TASK REQUIREMENTS: Please print the lines below word for word, and leave out the pictures.

** start of DATASET CONTENT **

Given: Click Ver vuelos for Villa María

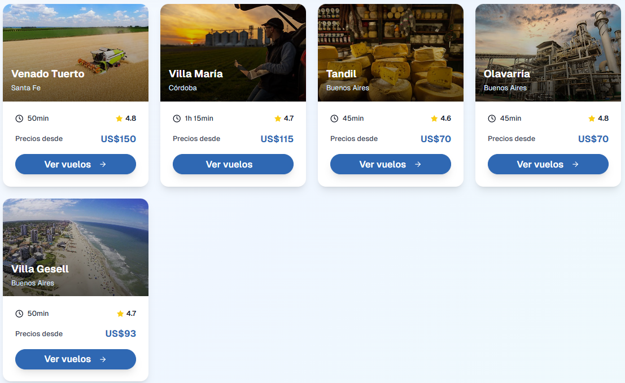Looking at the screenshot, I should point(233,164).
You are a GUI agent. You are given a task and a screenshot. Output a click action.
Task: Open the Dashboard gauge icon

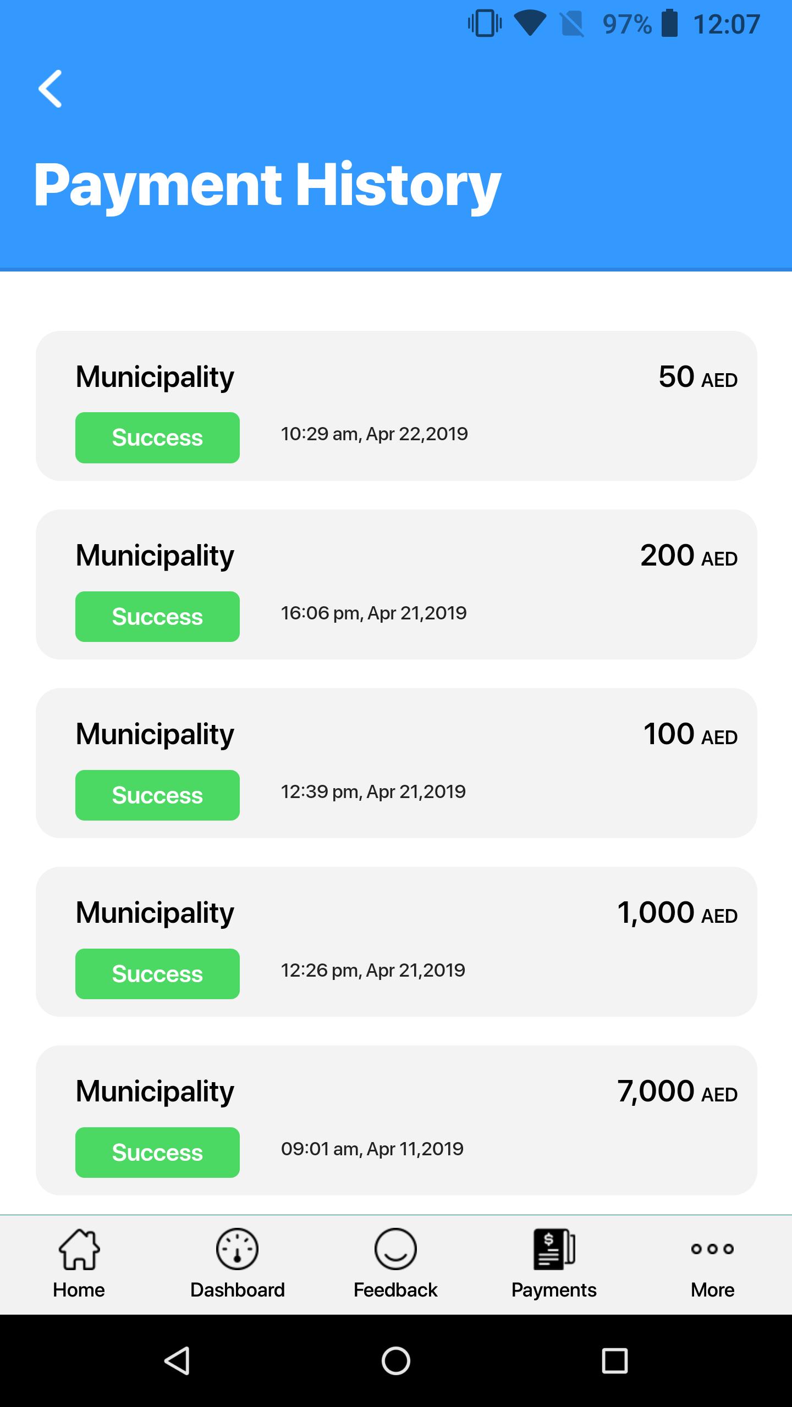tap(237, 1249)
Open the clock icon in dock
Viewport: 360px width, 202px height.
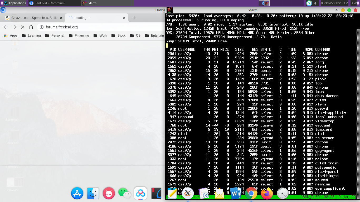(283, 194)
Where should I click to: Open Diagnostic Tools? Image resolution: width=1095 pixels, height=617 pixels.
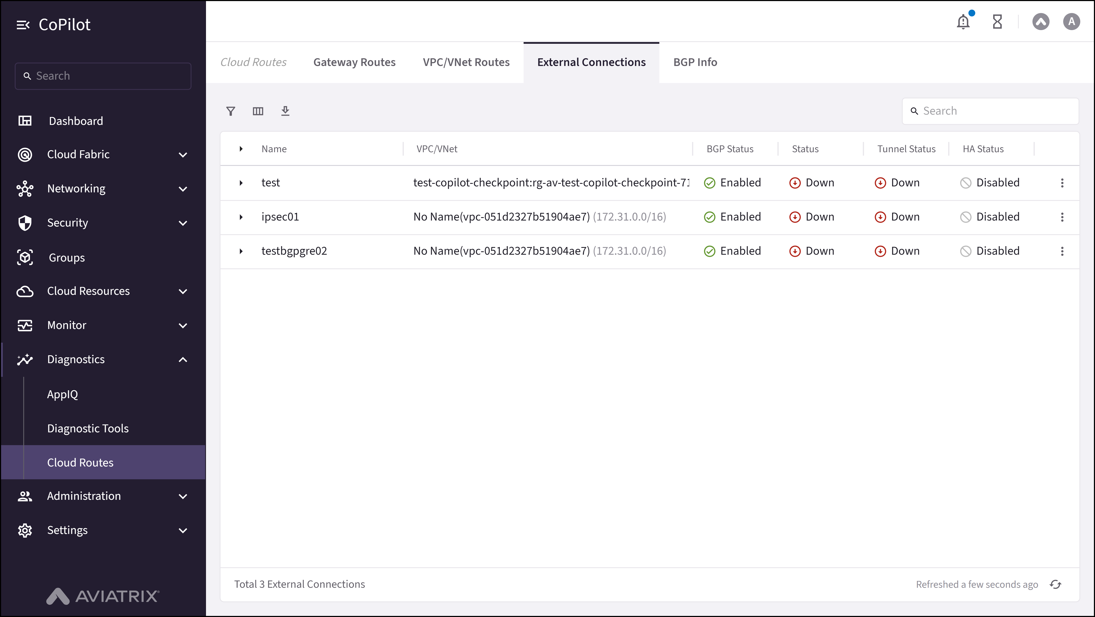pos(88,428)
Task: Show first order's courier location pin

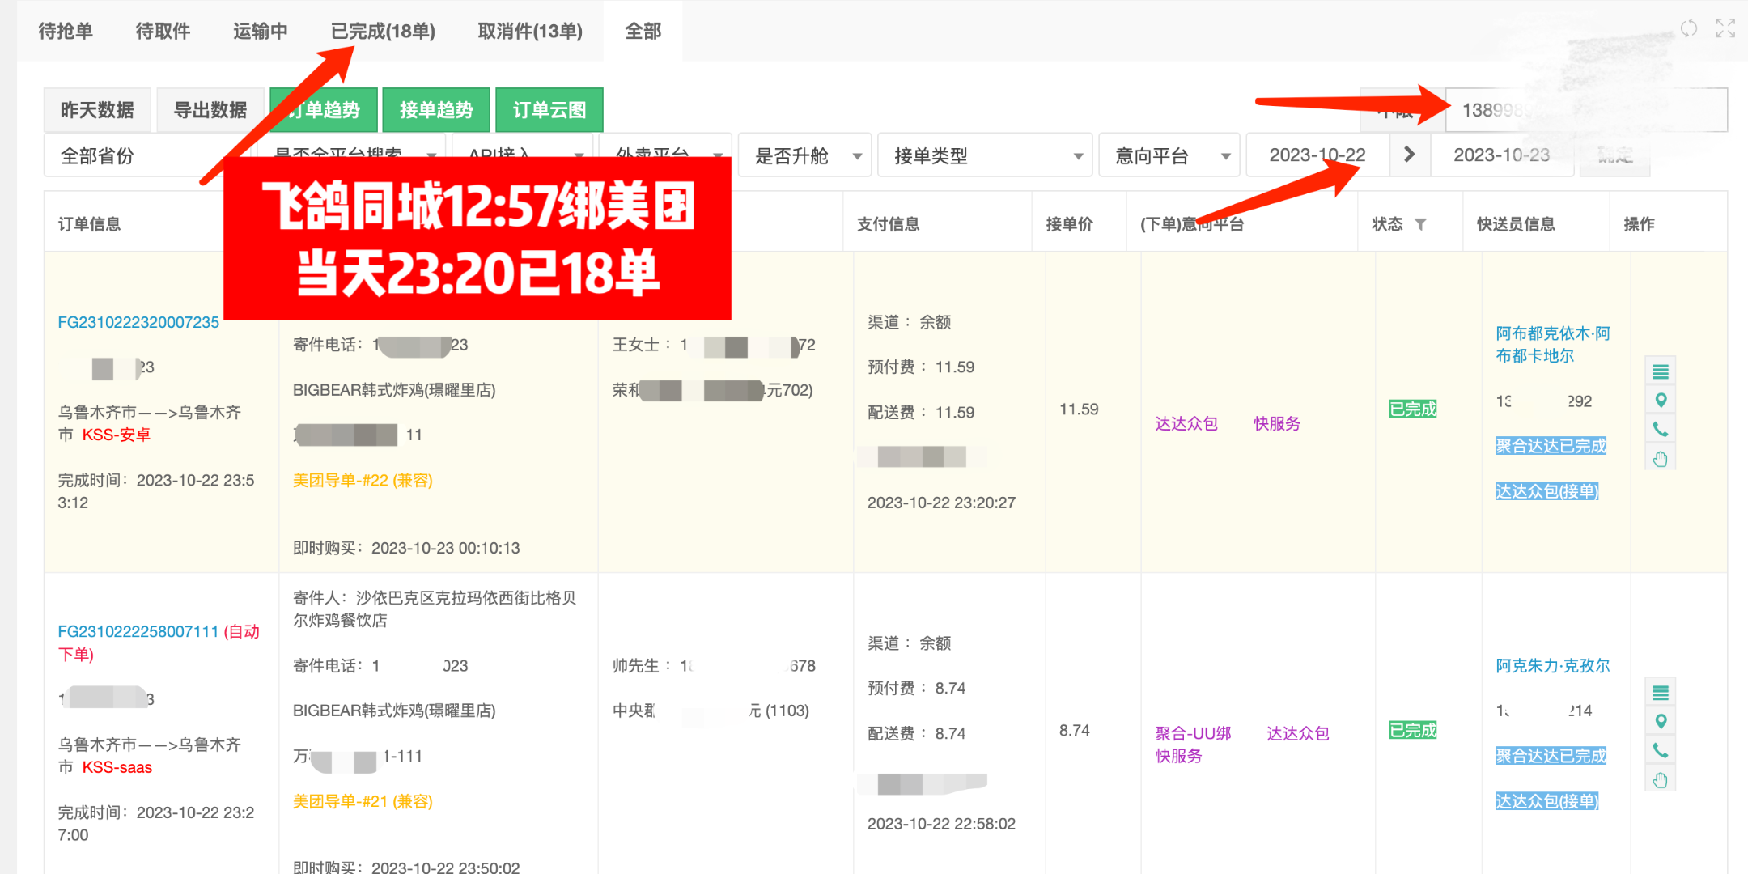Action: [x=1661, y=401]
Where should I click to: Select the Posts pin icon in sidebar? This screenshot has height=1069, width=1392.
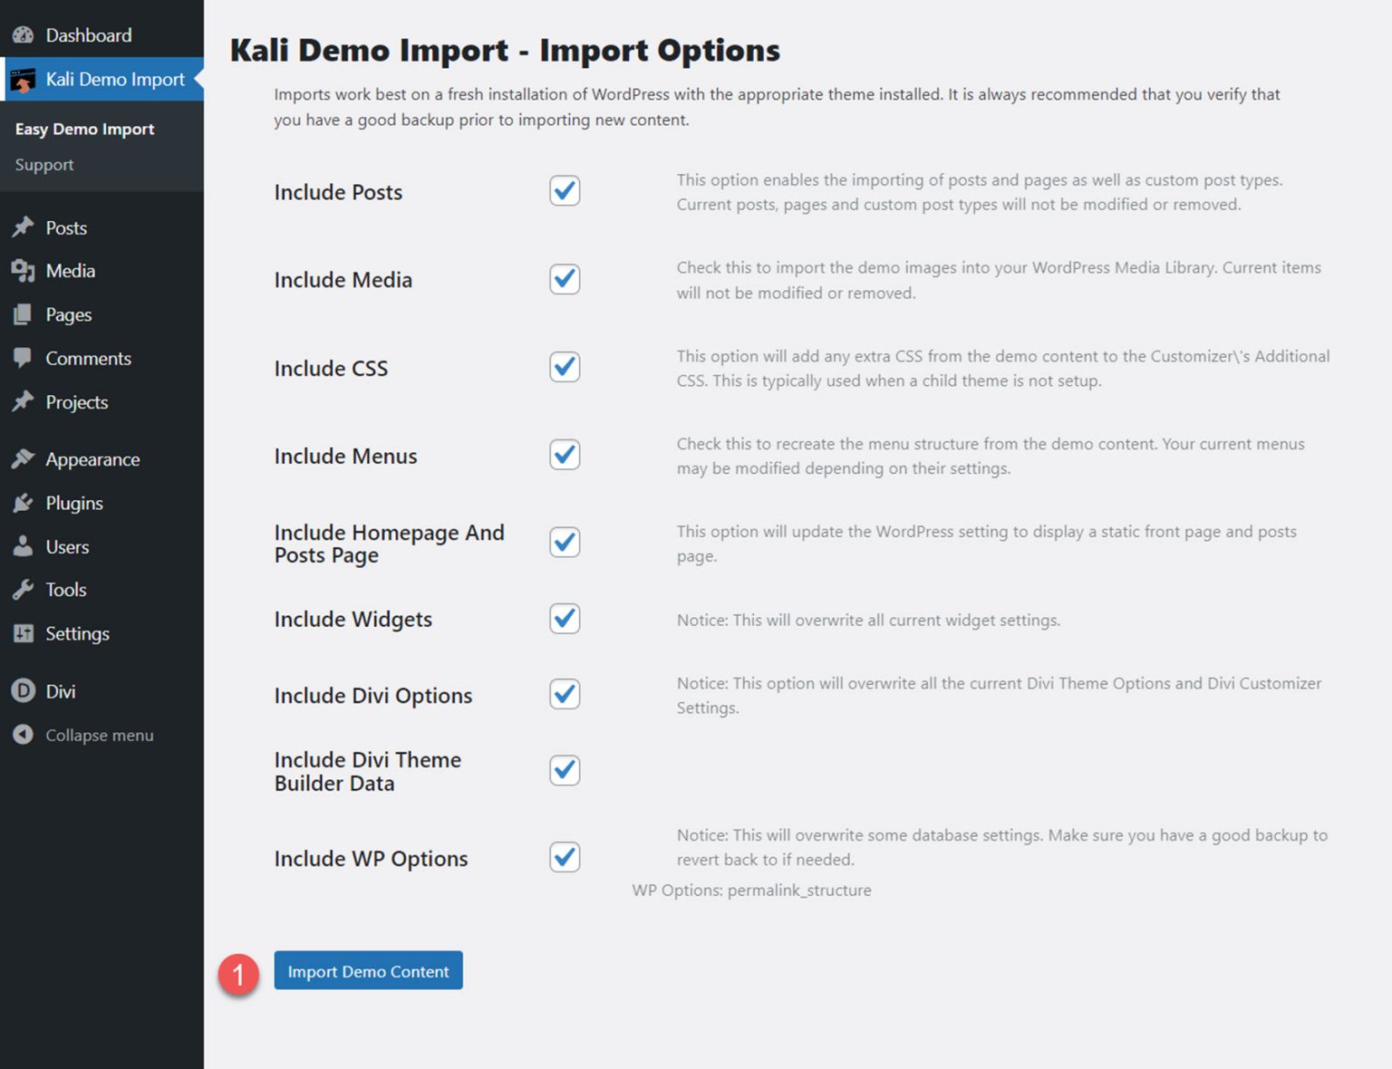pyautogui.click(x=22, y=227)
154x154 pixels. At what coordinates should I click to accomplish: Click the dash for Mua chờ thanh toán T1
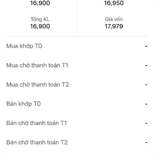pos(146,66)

** end of DATASET CONTENT **

RESPONSE TO THE EXERCISE:
Given: Click Ver vuelos for Villa María

Looking at the screenshot, I should point(233,164).
You are a GUI agent. You are given a task and a screenshot. Output a click action.
Task: Open the Dashboard gauge icon

tap(237, 1249)
Open the clock icon in dock
Viewport: 360px width, 202px height.
(283, 194)
Where should I click to: Open Diagnostic Tools? Image resolution: width=1095 pixels, height=617 pixels.
pos(88,428)
Task: Show first order's courier location pin

Action: [x=1661, y=401]
Where should I click to: Select the Posts pin icon in sidebar? This screenshot has height=1069, width=1392.
pyautogui.click(x=22, y=227)
154x154 pixels. At what coordinates should I click to accomplish: Click the dash for Mua chờ thanh toán T1
pos(146,66)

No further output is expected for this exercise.